_Work task_. Put the lines starting at the one containing "has width=757, height=402." and ending at the one containing "pixels, height=577 pixels." into a numbered list, leaving out blank lines.

_Available data_.
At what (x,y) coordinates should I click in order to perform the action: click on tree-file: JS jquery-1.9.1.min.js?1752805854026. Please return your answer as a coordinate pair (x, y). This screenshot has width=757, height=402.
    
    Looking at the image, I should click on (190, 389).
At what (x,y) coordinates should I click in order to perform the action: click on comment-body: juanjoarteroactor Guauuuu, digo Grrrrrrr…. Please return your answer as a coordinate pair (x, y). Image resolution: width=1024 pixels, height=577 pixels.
--
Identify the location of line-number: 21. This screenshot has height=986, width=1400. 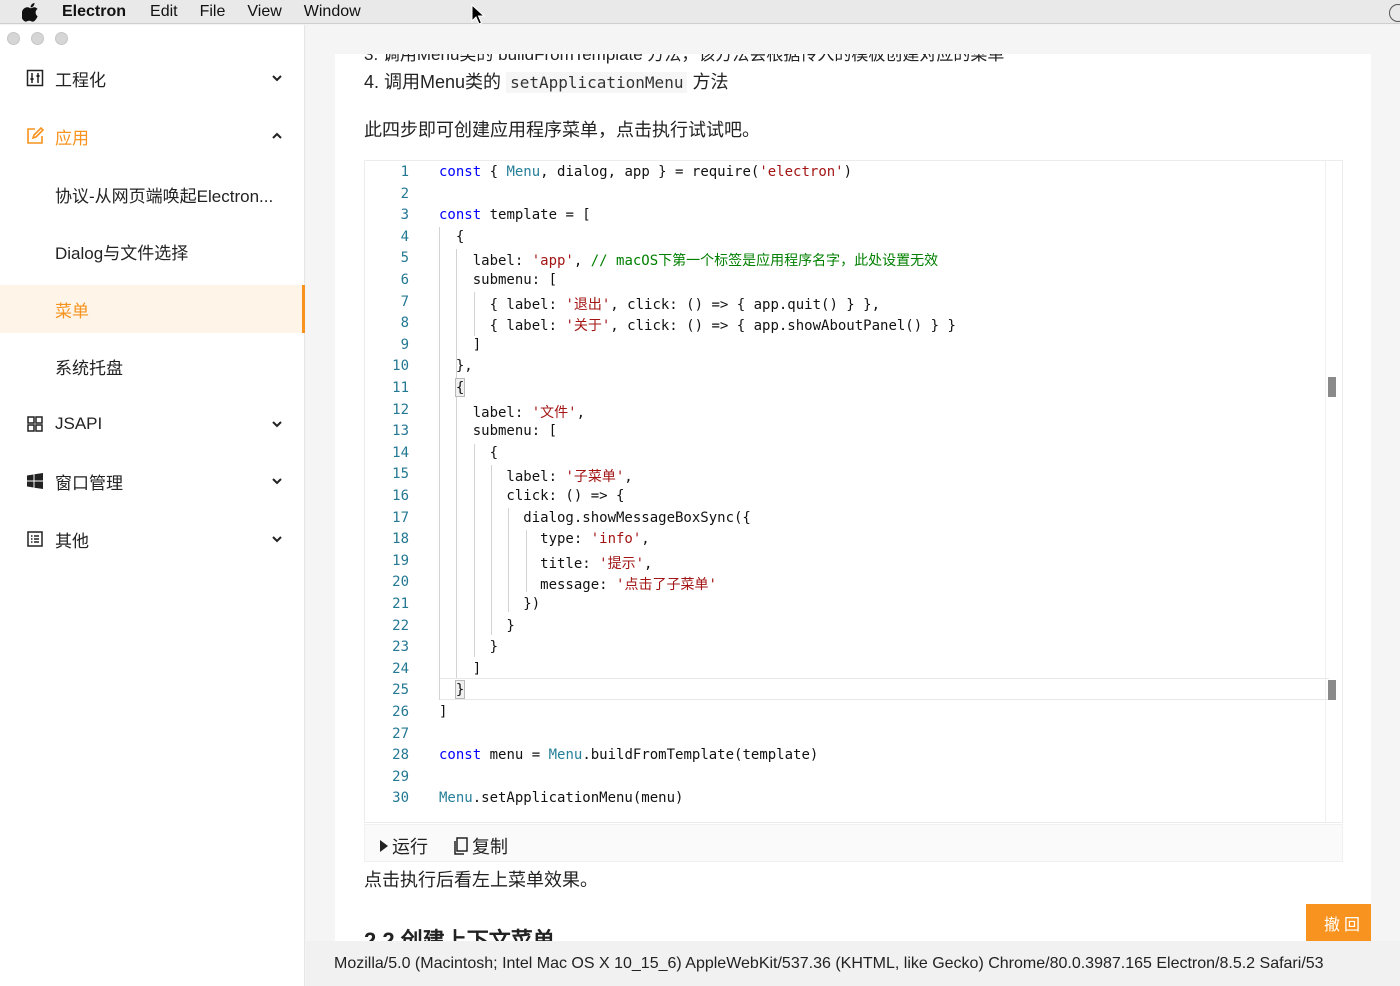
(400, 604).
* * *
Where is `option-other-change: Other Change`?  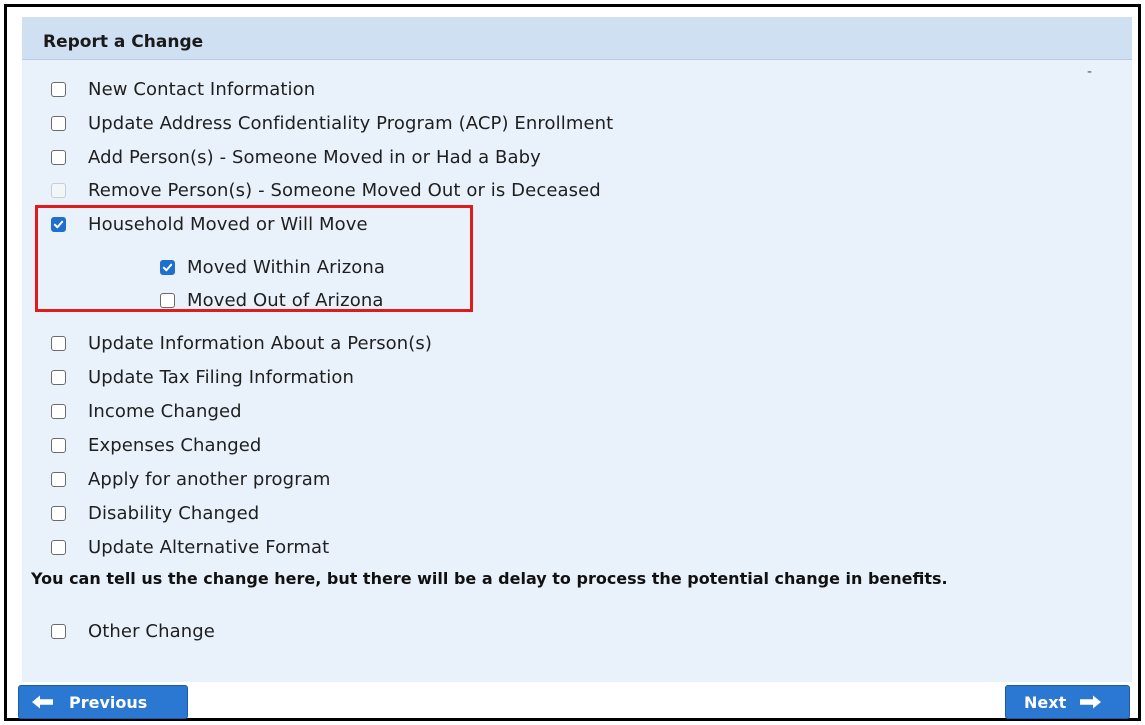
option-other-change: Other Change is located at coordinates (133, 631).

_Output of the exercise_.
1. At what (x,y) coordinates should I click in order to perform the action: click on tree-file: JS jquery-1.9.1.min.js?1752805854026. Please return your answer as a coordinate pair (x, y). This screenshot has width=757, height=402.
2.     Looking at the image, I should click on (190, 389).
3. At what (x,y) coordinates should I click in order to perform the action: click on comment-body: juanjoarteroactor Guauuuu, digo Grrrrrrr…. Please return your answer as a coordinate pair (x, y). Image resolution: width=1024 pixels, height=577 pixels.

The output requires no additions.